Principle:Shiyu coder Kronos Batch Forecasting
| Field | Value |
|---|---|
| principle_name | Batch_Forecasting |
| repo | Shiyu_coder_Kronos |
| domains | Time_Series, Financial_Forecasting, Batch_Processing |
| last_updated | 2026-02-09 14:00 GMT |
| implemented_by | Implementation:Shiyu_coder_Kronos_KronosPredictor_Predict_Batch |
Summary
GPU-parallel generation of candlestick forecasts across multiple time series simultaneously with consistent input dimensions.
Concept
Batch forecasting extends the single-series prediction pipeline to process multiple financial time series in parallel within a single GPU kernel execution. Instead of iterating over series one at a time, all series are stacked into a single batch tensor and processed simultaneously through the tokenization, generation, and decoding stages.

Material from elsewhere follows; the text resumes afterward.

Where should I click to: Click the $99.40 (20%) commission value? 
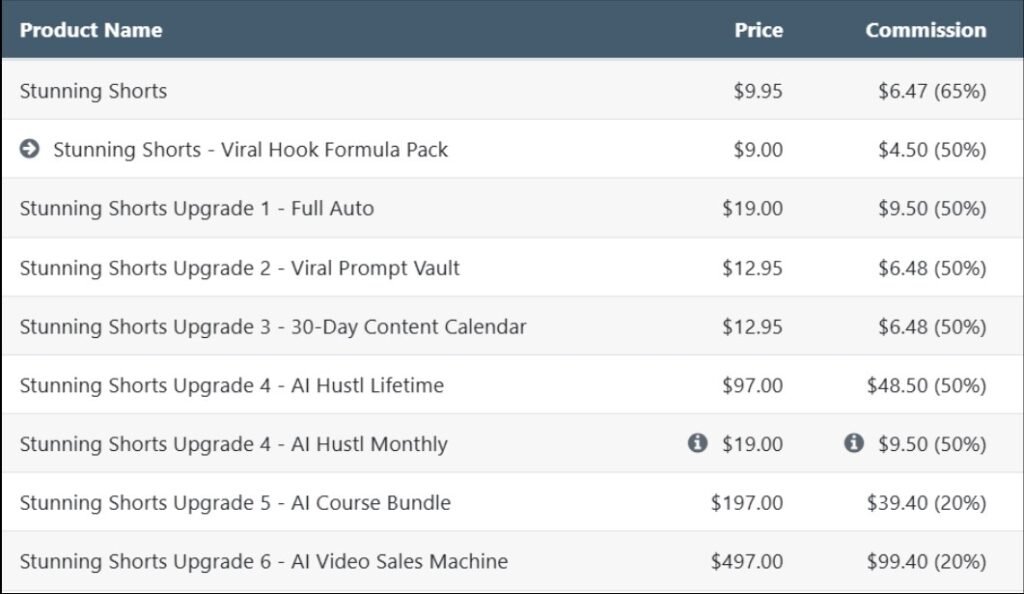pos(927,562)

This approach is critical for production use cases where forecasts are needed for many instruments (e.g., hundreds of stocks) within tight latency constraints. GPU parallelism provides significant speedup compared to sequential per-series prediction.
Theory
The batch forecasting pipeline follows the same five stages as single-series forecasting, but operates on stacked tensors:
Input: N series, each with their own DataFrame + timestamps
|
v
Per-series normalization (each series uses its own mean/std)
|
v
Stack into batch tensor: (N, seq_len, features)
|
v
Batch tokenization: tokenizer.encode() on full batch
|
v
Batch autoregressive generation: auto_regressive_inference()

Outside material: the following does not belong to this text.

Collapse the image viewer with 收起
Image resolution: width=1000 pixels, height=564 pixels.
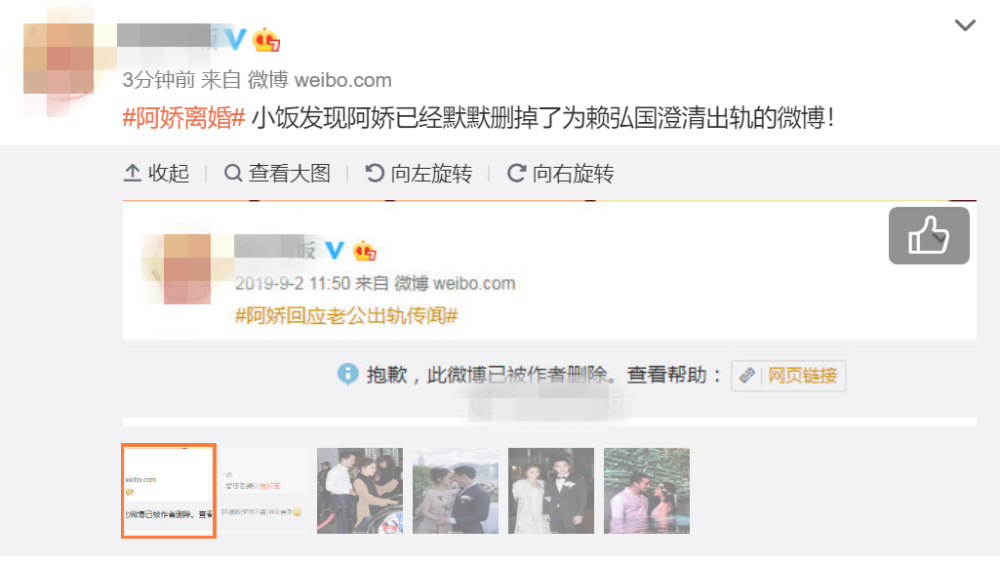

| (all N series generate tokens in parallel)
v
Batch decoding: tokenizer.decode() on full batch
|
v
Per-series denormalization (restore each series' original scale)
|
v
Output: N DataFrames, one per series
Key Constraint: Uniform Dimensions
For batch processing to work, all series must have:
- Same historical length (number of input timesteps).
- Same prediction length (
pred_len).
This is a fundamental requirement because the batch tensor must be rectangular (all rows have the same number of columns). If series have different lengths, they cannot be stacked into a single tensor without padding, which is not supported by this implementation.
Per-Series Normalization
Even though the series are batched together for GPU execution, normalization remains per-series:
- Each series is independently normalized using its own mean and standard deviation.
- After generation, each series is independently denormalized back to its own price scale.
This ensures that a $10 stock and a $10,000 stock in the same batch receive appropriate treatment despite vastly different absolute values.
Memory Considerations
Batch GPU memory usage scales as:
memory ~ N_series * sample_count * max_context * d_model
Where N_series is the batch size, sample_count is the number of parallel samples per series, and max_context * d_model is the per-sequence memory footprint.
Source
- Repository: Kronos on GitHub
Domains
- Time_Series: Parallel sequential data forecasting.
- Financial_Forecasting: Multi-instrument candlestick prediction.
- Batch_Processing: GPU-efficient parallel execution of the inference pipeline.
Related Principles
- Principle:Shiyu_coder_Kronos_Single_Series_Forecasting - The single-series version of this pipeline.
- Principle:Shiyu_coder_Kronos_Autoregressive_Token_Generation - The core generation loop used inside batch forecasting.
- Principle:Shiyu_coder_Kronos_Predictor_Initialization - Setting up the predictor that runs this pipeline.